--- Page excerpt ---

Recent research has found Helicobacter pylori infection, a gastrointestinal pathogen known to be associated with cardiovascular disease (CVD) in patients, also raises the risk of cardiovascular disease in healthy adults.

Researchers at Gangnam Severance Hospital researched 463 healthy adults to discover whether Helicobacter pylori infection was associated with cardiovascular stenosis and atherosclerotic plaques.

(From left) Gangnam Severance Hospital Professors Lee Byoung-kwon, Kang Shin-ae, Lee Min-young, Kim Jie-hyun

"Previous studies that suggest H. pylori infection-related inflammation affects CVD were conducted on only patients who already had CVD. This study confirmed the risk of CVD from H. pylori infection in healthy adults who have not yet displayed symptoms," said Professor Kang Shin-ae from the hospital’s endocrinology department, who led the study.

Researchers used cardiac multidetector computed tomography (MDCT) and endoscopic gastric biopsies to examine 463 subjects who got a self-referred health checkup from 2007 to 2014.

Results showed those with an H. pylori infection had a three-fold risk of coronary artery stenosis by more than 50 percent than those without an infection.

Subjects also had more atherosclerotic plaques that build up blood clots and narrows blood vessels through the accumulation of fat deposits. Also, H. pylori-infected subjects had low amounts of HDL cholesterol - which is beneficial to vascular health - while holding high levels of triglyceride, which is associated with fatty liver and visceral obesity.

“In a healthy population, current H. pylori infection was associated with subclinical but significant coronary artery stenosis. The causal relationship between H. pylori infection and subclinical atherosclerosis in a ‘healthy’ population remains to be investigated in the future,” the researchers wrote.

The study was also led by Gangnam Severance Hospital's Professors Lee Min-young, Lee Byoung-kwon and Kim Jie-hyun.

The results were published in the online edition of PLOS ONE.

--- Data under study ---

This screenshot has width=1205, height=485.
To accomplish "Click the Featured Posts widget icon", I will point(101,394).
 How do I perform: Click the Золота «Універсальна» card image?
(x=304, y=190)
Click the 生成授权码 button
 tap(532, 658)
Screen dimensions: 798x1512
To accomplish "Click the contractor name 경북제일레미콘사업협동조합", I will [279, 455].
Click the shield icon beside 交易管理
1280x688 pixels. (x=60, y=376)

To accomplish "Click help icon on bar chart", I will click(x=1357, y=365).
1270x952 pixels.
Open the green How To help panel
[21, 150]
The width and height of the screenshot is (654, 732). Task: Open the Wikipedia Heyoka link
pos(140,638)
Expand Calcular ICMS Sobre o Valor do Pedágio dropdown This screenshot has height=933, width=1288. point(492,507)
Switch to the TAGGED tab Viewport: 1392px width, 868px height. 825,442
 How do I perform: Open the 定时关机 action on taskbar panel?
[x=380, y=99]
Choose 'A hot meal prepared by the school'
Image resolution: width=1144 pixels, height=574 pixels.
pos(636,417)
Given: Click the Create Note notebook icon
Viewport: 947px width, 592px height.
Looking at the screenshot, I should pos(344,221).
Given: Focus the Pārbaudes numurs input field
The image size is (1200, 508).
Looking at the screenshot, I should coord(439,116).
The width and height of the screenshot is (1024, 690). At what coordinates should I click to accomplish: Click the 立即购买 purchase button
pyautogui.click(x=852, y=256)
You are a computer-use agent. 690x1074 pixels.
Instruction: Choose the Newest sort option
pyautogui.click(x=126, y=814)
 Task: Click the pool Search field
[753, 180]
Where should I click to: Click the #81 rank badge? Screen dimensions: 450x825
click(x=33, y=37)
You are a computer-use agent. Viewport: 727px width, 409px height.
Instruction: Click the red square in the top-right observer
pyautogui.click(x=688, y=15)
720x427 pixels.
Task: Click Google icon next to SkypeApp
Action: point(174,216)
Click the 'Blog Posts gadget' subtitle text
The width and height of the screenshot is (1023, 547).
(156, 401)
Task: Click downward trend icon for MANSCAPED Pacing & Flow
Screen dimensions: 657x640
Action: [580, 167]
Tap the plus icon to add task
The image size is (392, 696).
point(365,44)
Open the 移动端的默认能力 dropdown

---

◆ **Assignment A**
Answer these questions about the H. pylori article:
(i) How many healthy adults did the researchers study?
(ii) Which department is Professor Kang Shin-ae from?
(iii) Where were the results published?
◆ **Assignment B**
From the H. pylori article, extract the stretch from "Researchers used cardiac" through "without an infection.".
The records have no connection to the text.

◆ **Problem solution A**
(i) 463
(ii) The hospital's endocrinology department
(iii) In the online edition of PLOS ONE

◆ **Problem solution B**
Researchers used cardiac multidetector computed tomography (MDCT) and endoscopic gastric biopsies to examine 463 subjects who got a self-referred health checkup from 2007 to 2014.

Results showed those with an H. pylori infection had a three-fold risk of coronary artery stenosis by more than 50 percent than those without an infection.